J’obtins le permis de conduire. J’étais retournée vers la ville – j’habitais un quartier populaire, un studio sombre en rez-de-chaussée – et la voiture – c’était l’unique bien de valeur monnayable que mon père possédait, et il économisait, un œil sur l’argus en journal papier, décidait bien à l’avance de la prochaine qu’il achèterait, d’occasion toujours, s’enorgueillissait ensuite faussement de sa 4L ou de son Ami6, émerveillé qu’il était par les plus belles, les plus chères (se contenter de peu, un déchirement meurtrier dans la chair, une absurde agonie commencée à son premier noël Une orange et c’est tout, un infarctus au moment de la retraite terriblement espérée les dernières années d’une vie à l’usine et le reste à se ronger les sangs disait ma mère — me ramenait le plus souvent le dimanche à la cité. Toujours le même chemin pour y accéder, désormais au volant d’une vieille 4L que mon père m’avait achetée.

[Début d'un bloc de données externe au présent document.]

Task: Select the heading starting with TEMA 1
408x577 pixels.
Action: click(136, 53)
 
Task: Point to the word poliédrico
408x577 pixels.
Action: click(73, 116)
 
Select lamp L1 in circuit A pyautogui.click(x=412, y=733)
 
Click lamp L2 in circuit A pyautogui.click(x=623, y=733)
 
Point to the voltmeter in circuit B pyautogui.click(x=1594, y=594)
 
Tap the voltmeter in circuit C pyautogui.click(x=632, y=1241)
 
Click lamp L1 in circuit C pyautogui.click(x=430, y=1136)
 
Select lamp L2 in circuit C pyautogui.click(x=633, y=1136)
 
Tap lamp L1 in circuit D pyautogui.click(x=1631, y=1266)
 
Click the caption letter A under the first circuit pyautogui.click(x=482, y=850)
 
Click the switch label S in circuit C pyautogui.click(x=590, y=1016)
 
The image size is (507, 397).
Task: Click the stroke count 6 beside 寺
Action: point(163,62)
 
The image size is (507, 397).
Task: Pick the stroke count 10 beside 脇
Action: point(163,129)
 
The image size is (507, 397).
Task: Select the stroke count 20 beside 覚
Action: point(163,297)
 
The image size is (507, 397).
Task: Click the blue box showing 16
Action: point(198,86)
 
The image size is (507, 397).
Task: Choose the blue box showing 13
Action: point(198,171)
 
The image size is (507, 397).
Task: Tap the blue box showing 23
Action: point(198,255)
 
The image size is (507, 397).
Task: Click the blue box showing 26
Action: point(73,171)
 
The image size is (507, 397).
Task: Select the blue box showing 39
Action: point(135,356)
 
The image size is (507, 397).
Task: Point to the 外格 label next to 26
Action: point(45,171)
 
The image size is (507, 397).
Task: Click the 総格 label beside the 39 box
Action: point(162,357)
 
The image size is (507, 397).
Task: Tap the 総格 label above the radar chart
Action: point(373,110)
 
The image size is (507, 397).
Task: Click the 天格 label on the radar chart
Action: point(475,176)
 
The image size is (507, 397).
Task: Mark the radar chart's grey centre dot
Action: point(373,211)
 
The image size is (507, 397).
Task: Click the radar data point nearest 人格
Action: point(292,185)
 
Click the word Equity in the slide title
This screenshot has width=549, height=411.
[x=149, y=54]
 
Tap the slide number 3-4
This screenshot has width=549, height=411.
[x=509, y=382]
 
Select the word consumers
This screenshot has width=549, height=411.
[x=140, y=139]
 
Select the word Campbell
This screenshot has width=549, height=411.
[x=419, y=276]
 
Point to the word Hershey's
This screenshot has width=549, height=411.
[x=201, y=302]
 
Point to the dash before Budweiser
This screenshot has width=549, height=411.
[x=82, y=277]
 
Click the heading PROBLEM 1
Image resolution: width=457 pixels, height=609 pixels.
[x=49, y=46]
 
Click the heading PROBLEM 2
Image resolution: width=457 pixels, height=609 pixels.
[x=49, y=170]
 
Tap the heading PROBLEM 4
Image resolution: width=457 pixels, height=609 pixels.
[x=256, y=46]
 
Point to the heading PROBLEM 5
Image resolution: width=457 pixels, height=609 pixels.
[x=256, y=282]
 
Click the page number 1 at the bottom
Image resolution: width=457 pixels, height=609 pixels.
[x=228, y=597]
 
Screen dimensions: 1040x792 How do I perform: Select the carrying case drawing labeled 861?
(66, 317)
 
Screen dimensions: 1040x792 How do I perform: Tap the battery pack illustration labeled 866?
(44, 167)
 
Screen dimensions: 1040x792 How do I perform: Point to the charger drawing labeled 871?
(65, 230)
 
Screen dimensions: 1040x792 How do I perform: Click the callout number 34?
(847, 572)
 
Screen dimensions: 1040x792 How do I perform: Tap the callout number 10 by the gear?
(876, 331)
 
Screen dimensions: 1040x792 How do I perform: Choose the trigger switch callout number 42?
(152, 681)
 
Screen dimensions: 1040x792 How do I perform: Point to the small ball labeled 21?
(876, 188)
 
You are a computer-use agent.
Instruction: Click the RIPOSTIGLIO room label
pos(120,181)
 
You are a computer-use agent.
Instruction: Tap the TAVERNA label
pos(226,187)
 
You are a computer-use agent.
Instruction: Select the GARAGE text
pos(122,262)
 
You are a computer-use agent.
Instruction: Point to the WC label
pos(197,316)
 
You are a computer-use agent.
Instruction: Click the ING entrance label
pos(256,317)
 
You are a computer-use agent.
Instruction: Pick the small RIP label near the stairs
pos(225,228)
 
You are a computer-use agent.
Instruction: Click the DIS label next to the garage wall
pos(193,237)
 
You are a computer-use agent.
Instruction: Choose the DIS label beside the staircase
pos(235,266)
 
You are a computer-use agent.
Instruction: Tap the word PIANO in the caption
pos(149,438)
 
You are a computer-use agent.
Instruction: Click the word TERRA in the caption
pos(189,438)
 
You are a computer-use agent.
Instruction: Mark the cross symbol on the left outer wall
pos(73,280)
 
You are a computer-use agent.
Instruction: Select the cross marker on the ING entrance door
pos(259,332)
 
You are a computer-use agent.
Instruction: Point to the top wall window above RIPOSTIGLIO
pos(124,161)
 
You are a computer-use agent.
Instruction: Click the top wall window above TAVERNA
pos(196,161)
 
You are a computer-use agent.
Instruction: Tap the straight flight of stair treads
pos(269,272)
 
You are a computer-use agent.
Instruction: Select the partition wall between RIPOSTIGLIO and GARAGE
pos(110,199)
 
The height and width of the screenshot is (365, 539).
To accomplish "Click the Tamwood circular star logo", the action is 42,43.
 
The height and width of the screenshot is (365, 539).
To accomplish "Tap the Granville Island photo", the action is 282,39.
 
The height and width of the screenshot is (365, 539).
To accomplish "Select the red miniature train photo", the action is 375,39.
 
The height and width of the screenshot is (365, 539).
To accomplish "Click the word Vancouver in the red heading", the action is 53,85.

Si le temps du trajet en était raccourci, curieusement la cité s’inscrivait dans un territoire devenu étranger. En avalant les kilomètres, la voiture redessinait la route, l’envoyait dans le monde, route parmi d’autres routes qui se multipliaient. L’infinité de la campagne traversée par le bus, par la marche, s’était rétrécie depuis que d’autres campagnes avaient surgi. Dans ma tête s’installait une cartographie de banlieues plus lointaines que la mienne, insoupçonnées, la mienne elle-même se dépliait, de rues en rues, de sentiers en sentiers, de champs en nouveaux champs, lesquels existaient bien avant la construction de la cité et m’étaient restés inconnus. La petite main qui cousaient entre elles les rues, en conduisant, était devenue modéliste de mappemonde.